Crazy Love
Page 15
As I wandered down River Street in a shocked haze, I was vaguely aware that Annabelle trailed behind me, but it didn’t slow me down. I had to put space between myself and my family before I did or said something stupid and made a jacked-up situation worse. And I wanted to get wasted. Not at the first bar I stumbled upon, though. Trip always used to say “never just wander into the first bar you see, Sammie. Always hold out for the second one. Trust me; the girls are always prettier and the liquor is always less watered down.” He was the resident expert, so I planned to take his advice. Truth is, I really didn’t care where the hell I drank, but I wasn’t about to get plowed at the hotel where Mama and her lover toasted Savannah’s upper crust. And if anyone deserved to get plowed, it was me.
Annie called my name. I didn’t look back at her. Embarrassed and angry, I willed her to just go away. When I didn’t respond to her a second time, I heard her swear under her breath. For some reason I welcomed the sound of her heels which clicked rapidly on the aged cobblestones. Moments after I passed the first bar, I heard her exclaim “fuck it,” and the sound of the heels disappeared. I assumed she’d abandoned her quest for a front row seat at my breakdown. It turns out I was wrong about that; she’d just given up on her shoes.
Trip’s “second bar rule” happened to work out well this time around. As I pushed the door open, the table of hotties right inside all looked up at the sound of the bell jingling. All three smiled at me and whispered fervently amongst themselves. Yep. Black tux— works every time.

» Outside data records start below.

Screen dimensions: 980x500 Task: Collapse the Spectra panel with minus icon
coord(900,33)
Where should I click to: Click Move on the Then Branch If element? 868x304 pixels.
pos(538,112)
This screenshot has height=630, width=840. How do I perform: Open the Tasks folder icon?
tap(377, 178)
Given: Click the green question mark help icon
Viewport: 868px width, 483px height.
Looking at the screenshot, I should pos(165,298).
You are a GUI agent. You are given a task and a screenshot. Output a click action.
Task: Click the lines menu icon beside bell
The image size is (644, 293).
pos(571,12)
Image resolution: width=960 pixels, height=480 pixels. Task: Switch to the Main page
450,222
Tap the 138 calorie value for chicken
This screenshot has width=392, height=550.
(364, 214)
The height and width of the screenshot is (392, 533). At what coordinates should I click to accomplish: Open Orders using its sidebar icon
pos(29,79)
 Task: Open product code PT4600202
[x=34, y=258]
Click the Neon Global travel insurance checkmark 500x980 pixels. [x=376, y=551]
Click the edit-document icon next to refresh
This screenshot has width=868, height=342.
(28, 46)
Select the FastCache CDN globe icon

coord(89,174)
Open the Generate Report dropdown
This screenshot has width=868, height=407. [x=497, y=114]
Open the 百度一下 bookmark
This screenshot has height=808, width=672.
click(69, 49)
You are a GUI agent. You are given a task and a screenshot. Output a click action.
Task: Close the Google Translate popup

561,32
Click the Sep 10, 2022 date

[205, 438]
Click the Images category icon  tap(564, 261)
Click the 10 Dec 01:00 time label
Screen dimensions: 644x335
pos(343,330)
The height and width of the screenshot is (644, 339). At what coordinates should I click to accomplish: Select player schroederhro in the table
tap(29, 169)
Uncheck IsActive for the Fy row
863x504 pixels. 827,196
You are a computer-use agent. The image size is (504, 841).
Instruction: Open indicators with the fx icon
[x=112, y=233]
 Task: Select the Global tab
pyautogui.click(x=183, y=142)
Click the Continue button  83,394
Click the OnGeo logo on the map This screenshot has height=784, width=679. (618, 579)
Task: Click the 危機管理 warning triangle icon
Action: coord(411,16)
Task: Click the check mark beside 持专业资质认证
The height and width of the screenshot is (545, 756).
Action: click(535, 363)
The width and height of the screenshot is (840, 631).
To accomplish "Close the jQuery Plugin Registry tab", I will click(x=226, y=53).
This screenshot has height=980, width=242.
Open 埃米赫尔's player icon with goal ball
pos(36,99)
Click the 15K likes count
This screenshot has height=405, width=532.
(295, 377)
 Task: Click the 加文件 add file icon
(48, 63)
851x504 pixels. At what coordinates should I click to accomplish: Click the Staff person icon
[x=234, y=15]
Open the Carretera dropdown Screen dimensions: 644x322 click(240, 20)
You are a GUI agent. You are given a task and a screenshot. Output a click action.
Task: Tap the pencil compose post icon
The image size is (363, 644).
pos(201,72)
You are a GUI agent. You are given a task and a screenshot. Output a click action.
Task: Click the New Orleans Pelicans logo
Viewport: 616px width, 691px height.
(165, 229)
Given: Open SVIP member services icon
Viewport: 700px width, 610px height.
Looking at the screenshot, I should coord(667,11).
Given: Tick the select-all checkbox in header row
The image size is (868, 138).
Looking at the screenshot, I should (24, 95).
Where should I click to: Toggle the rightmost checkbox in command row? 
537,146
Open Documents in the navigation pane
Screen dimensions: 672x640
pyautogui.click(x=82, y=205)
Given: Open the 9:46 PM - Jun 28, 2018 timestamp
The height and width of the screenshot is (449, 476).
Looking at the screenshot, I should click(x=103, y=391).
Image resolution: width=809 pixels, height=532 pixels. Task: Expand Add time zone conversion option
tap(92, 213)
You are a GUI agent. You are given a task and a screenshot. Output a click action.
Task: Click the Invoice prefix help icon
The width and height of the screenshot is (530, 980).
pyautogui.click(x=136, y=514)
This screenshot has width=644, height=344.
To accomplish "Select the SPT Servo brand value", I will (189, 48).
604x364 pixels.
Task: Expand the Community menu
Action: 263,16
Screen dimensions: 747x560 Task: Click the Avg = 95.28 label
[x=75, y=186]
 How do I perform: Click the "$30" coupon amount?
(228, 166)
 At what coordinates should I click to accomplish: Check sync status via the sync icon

Bernie’s was a cool little joint housed in a converted warehouse. Darkly lit, the exposed brick walls were peppered with beer signs. There was enough of a clientele that my tux didn’t draw too much attention, but not enough that I couldn’t find a seat. Perfect. I owed Trip a shot for his expertise. Or not.
I snagged a quiet booth near the back, and in moments a waitress appeared at my side.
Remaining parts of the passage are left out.